Pakistan’s foreign minister, Bilawal Bhutto Zardari, will travel to India early next month, the first visit by a top Pakistani official to the arch-rival neighboring country in almost a decade.
Zadari will visit to attend a meeting of a regional bloc, Shanghai Cooperation Organization, or SCO.
The last high-ranking Pakistani official to visit India was the country’s then prime minister, Nawaz Sharif, who traveled to New Delhi in 2014 for the swearing in of his Indian counterpart, Narendra Modi.
Traditionally strained bilateral diplomatic relations have since deteriorated, fueling military tensions and halting official dialogue for resolving disputes between the nuclear-armed South Asian rival nations.
Foreign Ministry spokeswoman Mumtaz Zahrah Baloch told a weekly news conference in Islamabad Thursday that the SCO foreign ministers’ meeting will be held in the western Indian coastal state of Goa on May 4.
She said Zardari was invited by India’s external affairs minister, Subrahmanyam Jaishankar, in his capacity as the current chair of the SCO Council of Foreign Ministers.
“Our participation in the meeting reflects Pakistan’s commitment to the SCO charter and processes and the importance that Pakistan accords to the region in its foreign policy priorities,” Baloch said.
She declined to say whether Zardari is scheduled to hold bilateral talks with Jaishankar on the sidelines of the multilateral gathering. “In coming days, as decisions are taken, we will be making further announcements,” Baloch said, stressing that the chief Pakistani diplomat is visiting India to attend the SCO conference.
The Shanghai Cooperation Organization is a regional bloc jointly founded by China, Russia, Kazakhstan, Kyrgyzstan, Uzbekistan and Tajikistan in 2001 to promote mutual security, economic cooperation and cultural relations among member nations.
India and Pakistan became full SCO members in 2017.
Both rival nations have a long-standing history of conflicts and acrimony stemming from their territorial dispute over Kashmir. New Delhi controls two-thirds of the Himalayan region and Islamabad the rest.
India and Pakistan claim Kashmir in its entirety and have fought two of their three wars over the region since gaining independence from Britain in 1947.
The dispute almost brought the two countries to the brink of another military conflict in February 2019. Later that year, New Delhi revoked a decades-old special status of Kashmir, further worsening the relationship and prompting Islamabad to downgrade an already tense diplomatic relationship and trade ties with India.
Analysts in India welcomed Pakistan's decision to send its foreign minister to attend the SCO meeting.

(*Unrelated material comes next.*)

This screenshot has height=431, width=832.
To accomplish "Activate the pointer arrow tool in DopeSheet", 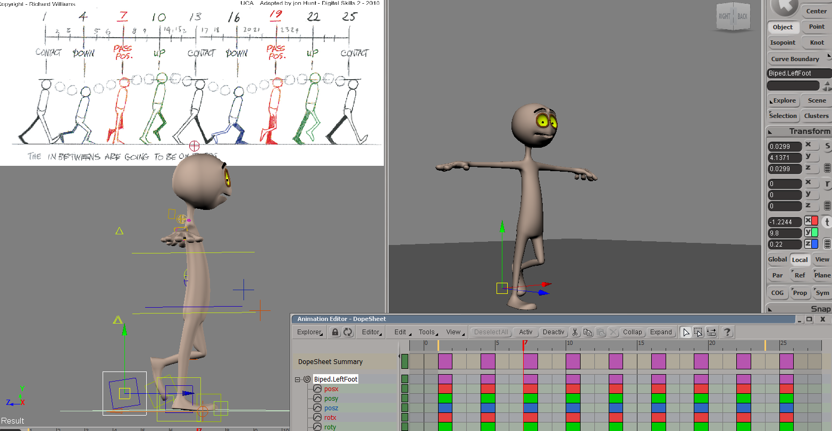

"Whether there is a bilateral meeting on the sidelines of the [Indian state of] Shanghai Cooperation deliberations remains to be seen. One can only hope and pray that both countries manage this meeting with dignity minus acrimony," said Amit Baruah, the senior associate editor of The Hindu newspaper.

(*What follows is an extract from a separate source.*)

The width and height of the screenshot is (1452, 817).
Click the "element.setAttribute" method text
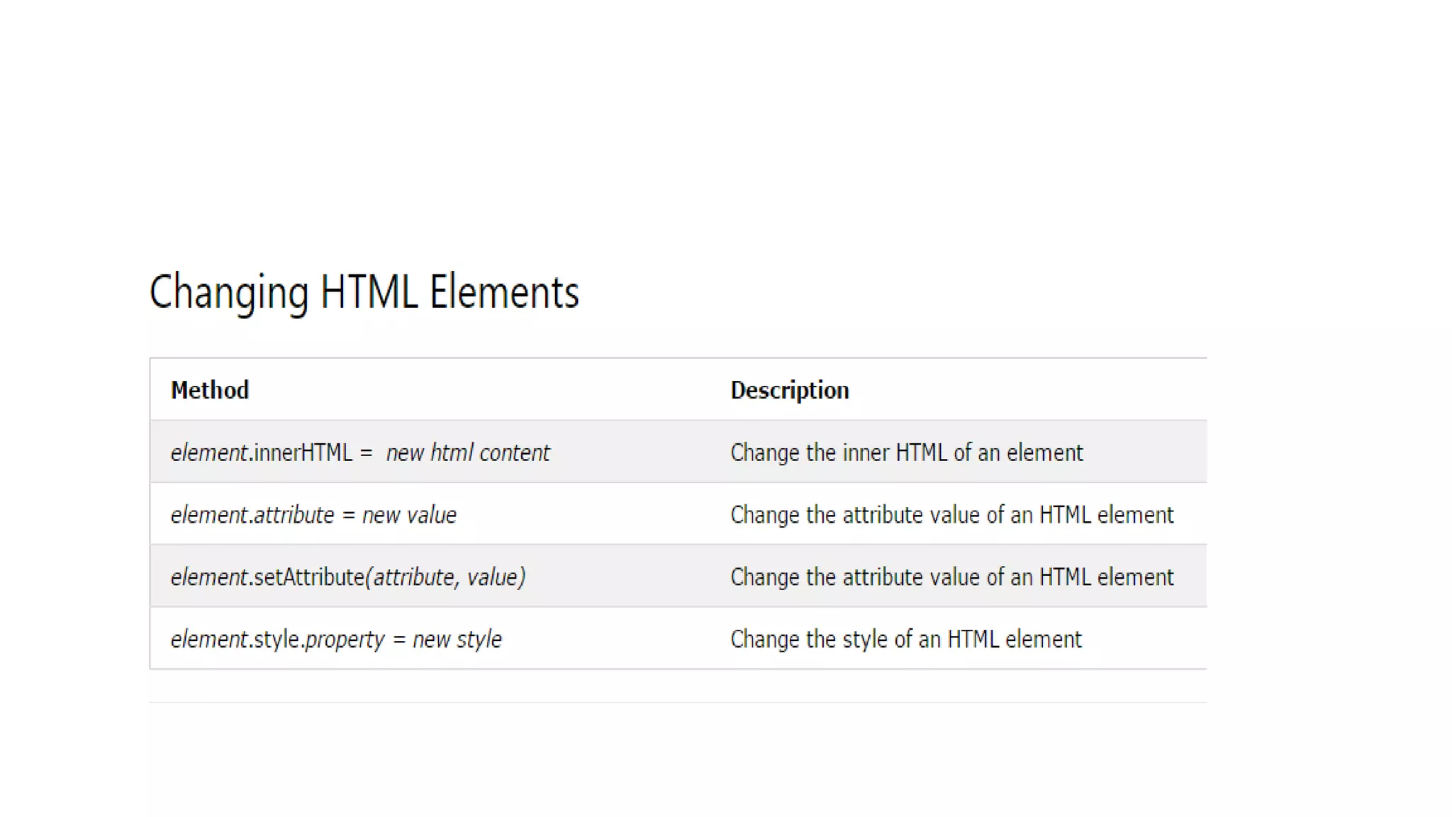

"It's election season in both countries, which is all the more reason to keep both the volume and the rhetoric low," Baruah said in written comments to VOA.

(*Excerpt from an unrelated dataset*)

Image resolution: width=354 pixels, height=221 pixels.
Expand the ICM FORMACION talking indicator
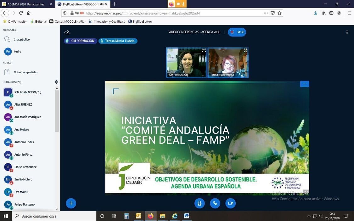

China maintains close military and economic ties with staunch ally Pakistan. It has recently invested billions of dollars in infrastructure projects in the South Asian neighbor under Beijing’s global Belt and Road Initiative.
Relations between China and India are characterized by both cooperation and competition, as well as occasional military tensions and conflicts. The two countries have engaged in extensive economic cooperation, with Beijing being New Delhi’s largest trading partner.
Military tensions have worsened since 2020, when a deadly clash occurred between Indian and Chinese troops along their 3,440-kilometer disputed border in the Himalayan region. It resulted in the death of 20 Indian soldiers and several Chinese border forces. Another conflict in the area in 2021 injured troops on both sides.
The tensions have prompted China and India to increase their regional military presence.